EXERCISE INSTRUCTIONS - Whenever a line carries the word "Given", pull it out of the entries.

AVAILABLE DATA -

▼

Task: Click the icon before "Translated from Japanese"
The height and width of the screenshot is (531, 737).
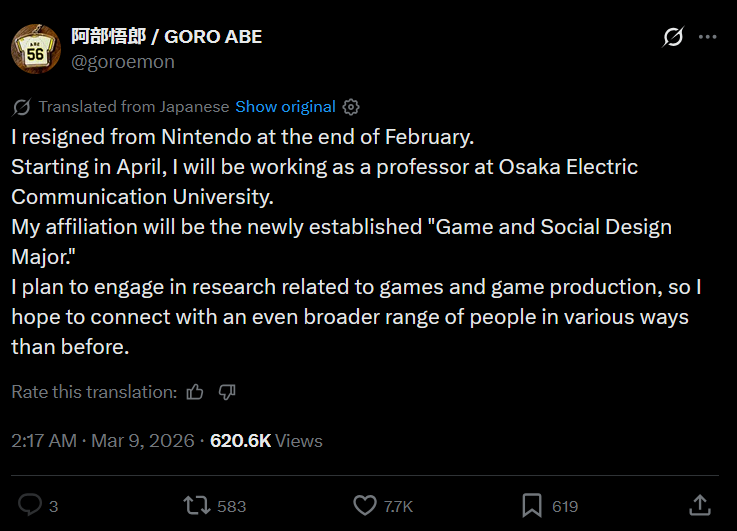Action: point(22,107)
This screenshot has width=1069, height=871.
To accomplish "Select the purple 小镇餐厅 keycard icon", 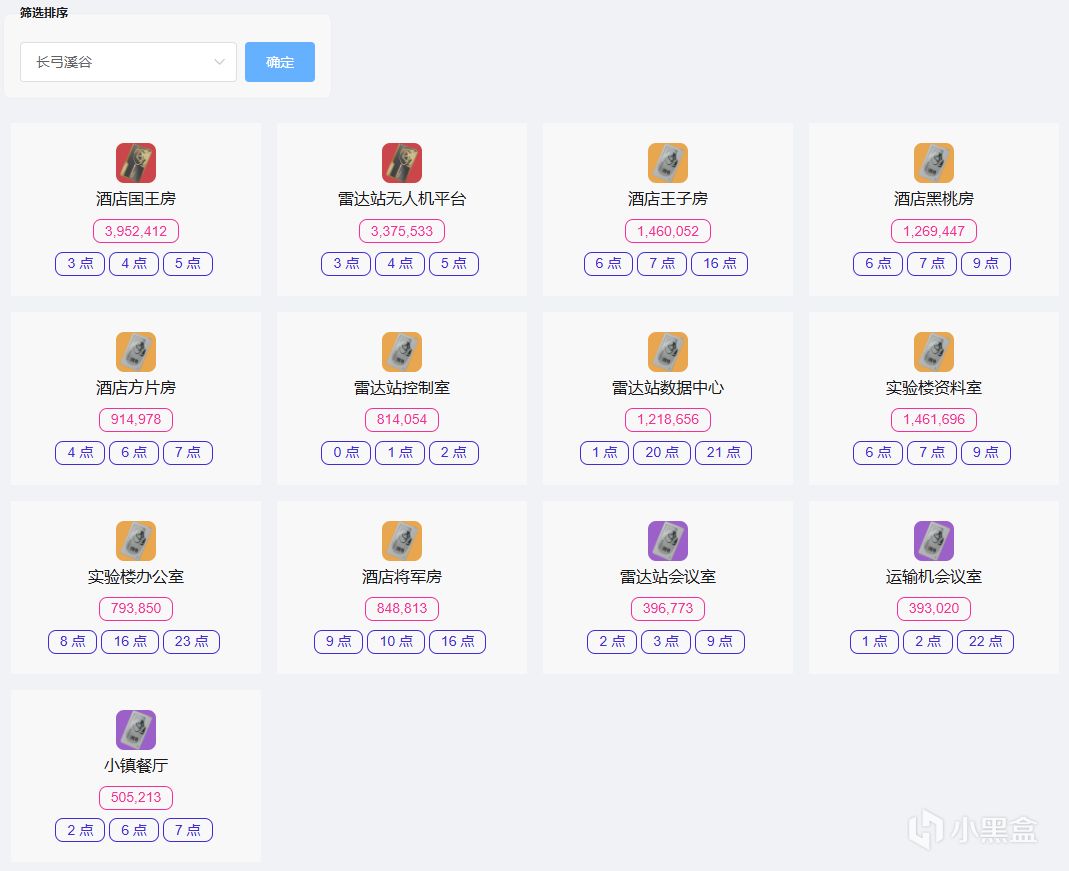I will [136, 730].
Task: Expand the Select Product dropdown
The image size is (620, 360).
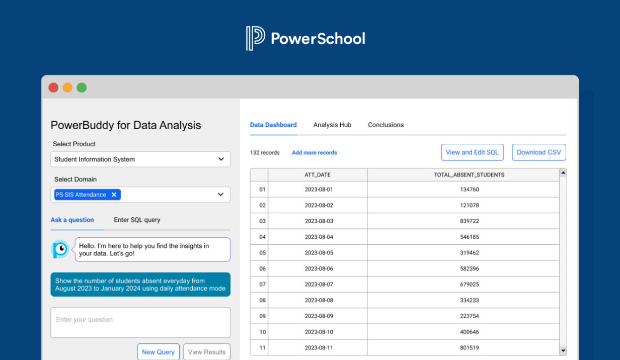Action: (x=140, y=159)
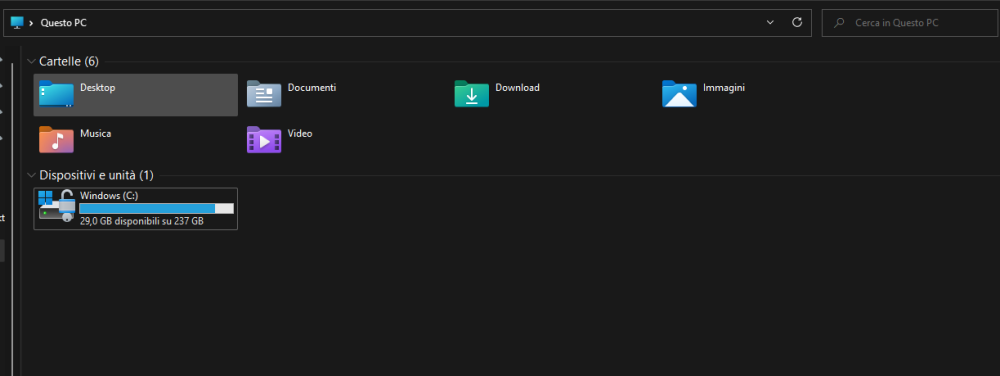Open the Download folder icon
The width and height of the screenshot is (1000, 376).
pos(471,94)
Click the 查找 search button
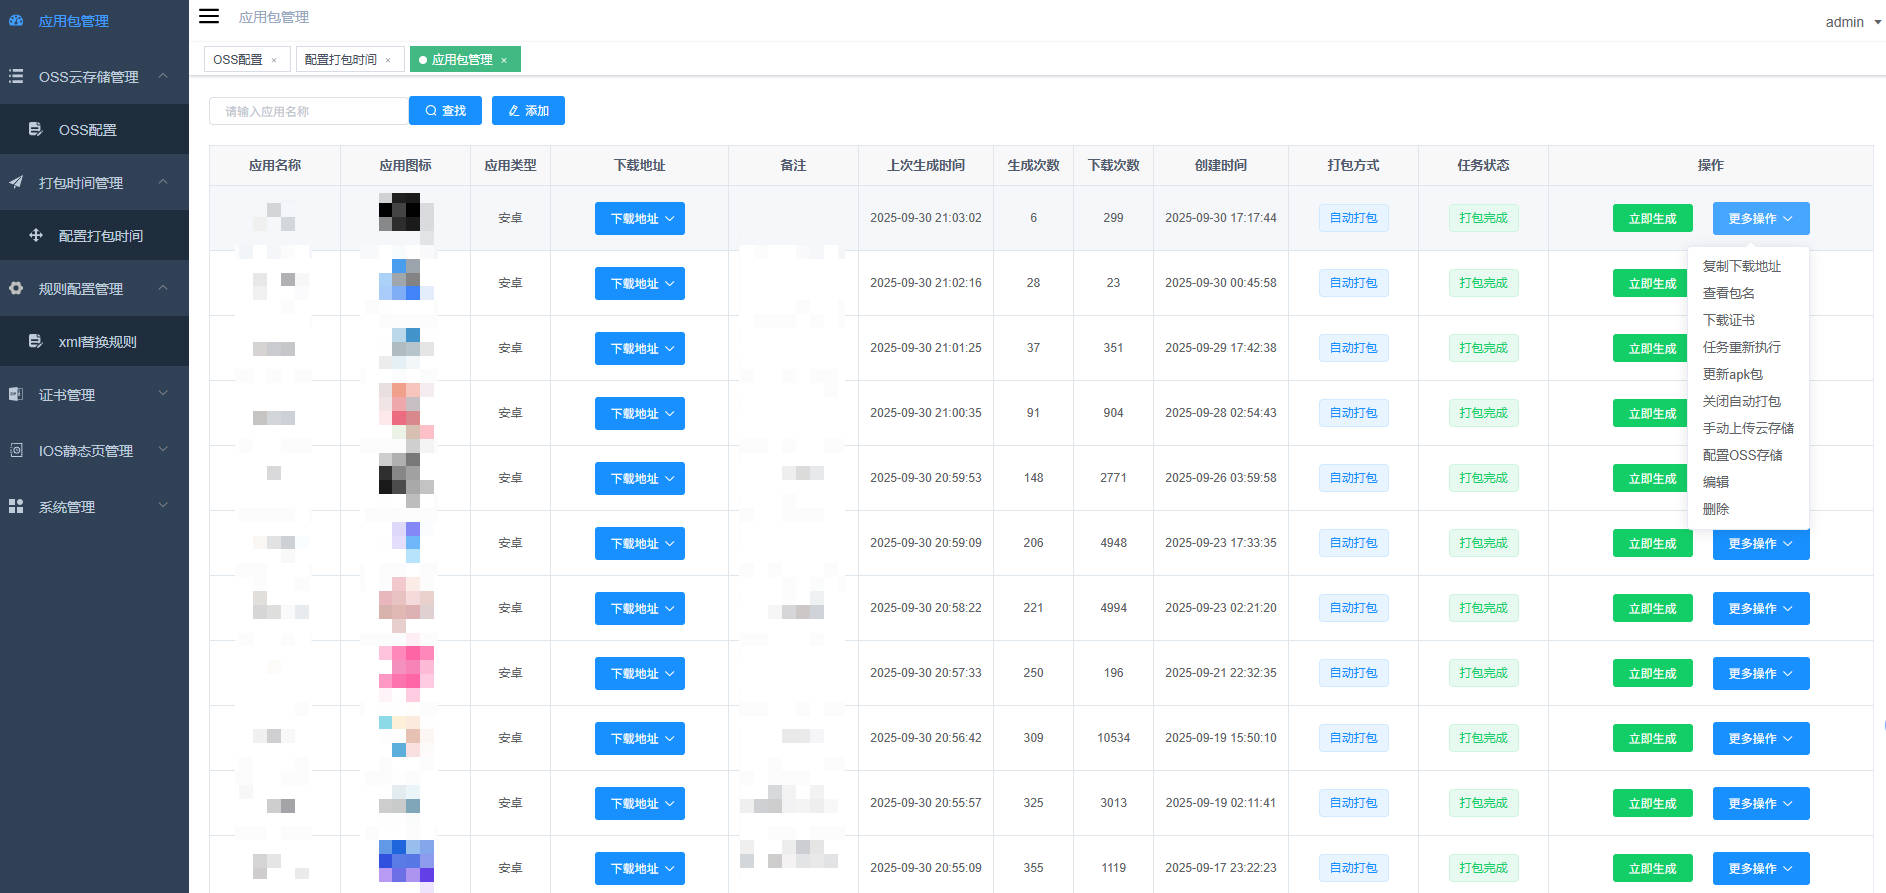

▲
▼

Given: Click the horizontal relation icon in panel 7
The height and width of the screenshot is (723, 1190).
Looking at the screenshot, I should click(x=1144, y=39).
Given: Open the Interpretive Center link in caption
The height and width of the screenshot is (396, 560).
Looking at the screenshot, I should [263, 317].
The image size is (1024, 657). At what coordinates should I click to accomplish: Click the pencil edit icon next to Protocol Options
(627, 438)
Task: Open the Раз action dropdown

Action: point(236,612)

▲
▼

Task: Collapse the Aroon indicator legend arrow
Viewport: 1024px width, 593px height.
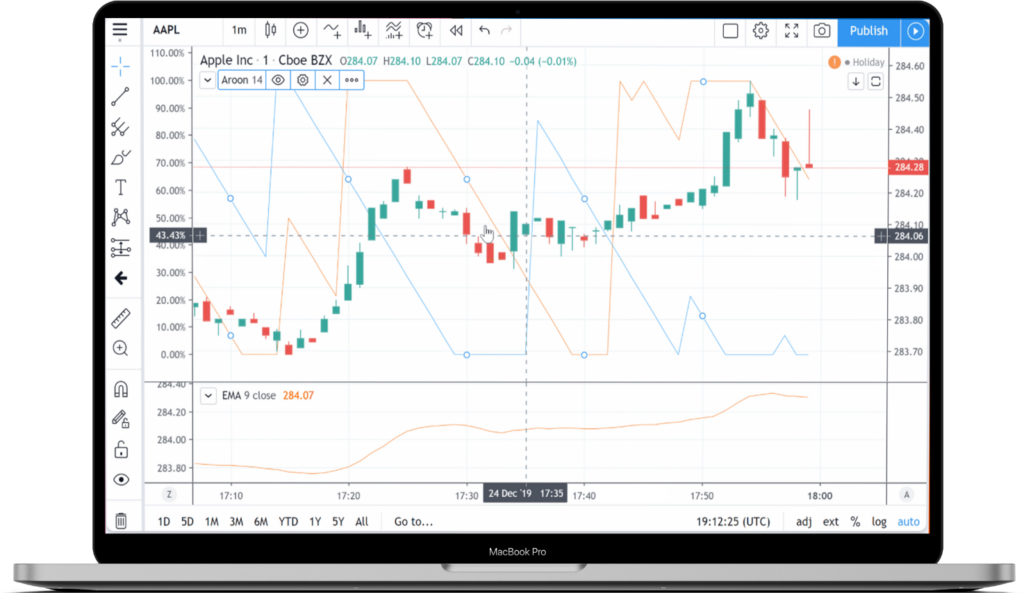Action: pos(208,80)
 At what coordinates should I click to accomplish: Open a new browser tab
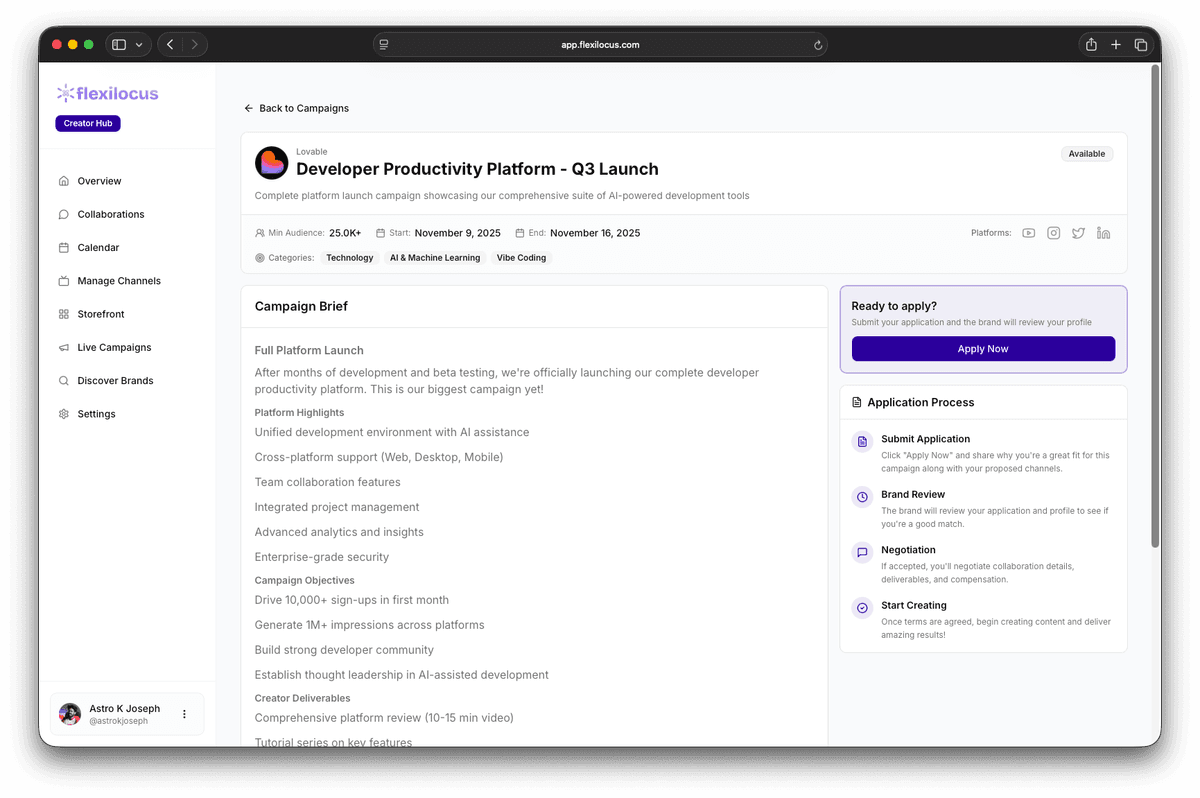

▲

OUTPUT OF THE TASK -
Given: Click the horizontal relation icon in panel 7
Given: Open the Interpretive Center link in caption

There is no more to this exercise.